Unexpected adventures with Nigel the GPS

I know everyone has their zany GPS misdirection stories. I don't really have any complaints about Nigel the GPS. He does a great job getting us where we need to go. But sometimes I feel like he really has a sense of adventure. He's not content to just get us there. He likes to take us on the scenic route, or a different way each separate trip to the same destination, or on roads that Google Maps doesn't even know exist.

It got to the point where, on our road trip to Middlebury last week, I actually asked Jeremy to check Nigel's settings. There's one screen that lets you set a preference for a few options, like avoid toll roads, avoid traffic, avoid U-turns, etc. I was beginning to think that there was an option called "take the road less traveled" that was turned on for Nigel.

But there wasn't, so I really don't have any explanation for why Nigel GPS'd us straight into a lake on our drive home from Middlebury. We were cruising along just outside of Vergennes when all of a sudden Nigel said to continue straight ahead, but straight ahead was Lake Champlain.


Lucky for Nigel, and for us, there was a ferry. How did he know there was a ferry? There were no signs for it. Google doesn't know about it. But it was there, and it was free, and we took it. Looking back it seems like some kind of alternate dimension that opened up just for us at that moment. I wonder if it really existed.

The whole rest of the drive until Syracuse, Nigel wound us through country road after mountain highway after small-town main street. At some point around Lake George, we hit the freeway and I was really excited to finally cover some ground. Until Nigel told me to take the exit in three miles for another podunk backroad. Oh well. Over the next three hours, we got a great look at half a dozen lakes dotted with empty summer camp compounds. It was really rather gorgeous.

After we got home, I looked on Google Maps to try to recreate the route Nigel directed us on and it's impossible. We drove through so many tiny mountain villages and turned left and right on their main streets, cutting even between winding two-lane roads that I can't figure out the logic he used.

Maybe Nigel is just adapting to his new East Coast habitat.

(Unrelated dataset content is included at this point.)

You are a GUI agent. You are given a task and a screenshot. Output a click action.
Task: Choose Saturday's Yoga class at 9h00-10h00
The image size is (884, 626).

It's been an adjustment for all of us. Out west, miles away = minutes to get there, pretty reliably. Here, you have to multiply by a factor of about three to calculate an accurate travel time.

Not that I mind. I forgive Nigel for his overly adventurous spirit because the creative routes he ends up taking us on allow me to experience to the fullest the beautiful scenery in this area. Guiding us toward the freeways on our way home from Vermont might have been more efficient, but without Nigel, we couldn't say we've taken a ferry across Lake Champlain from Vermont to New York, now could we?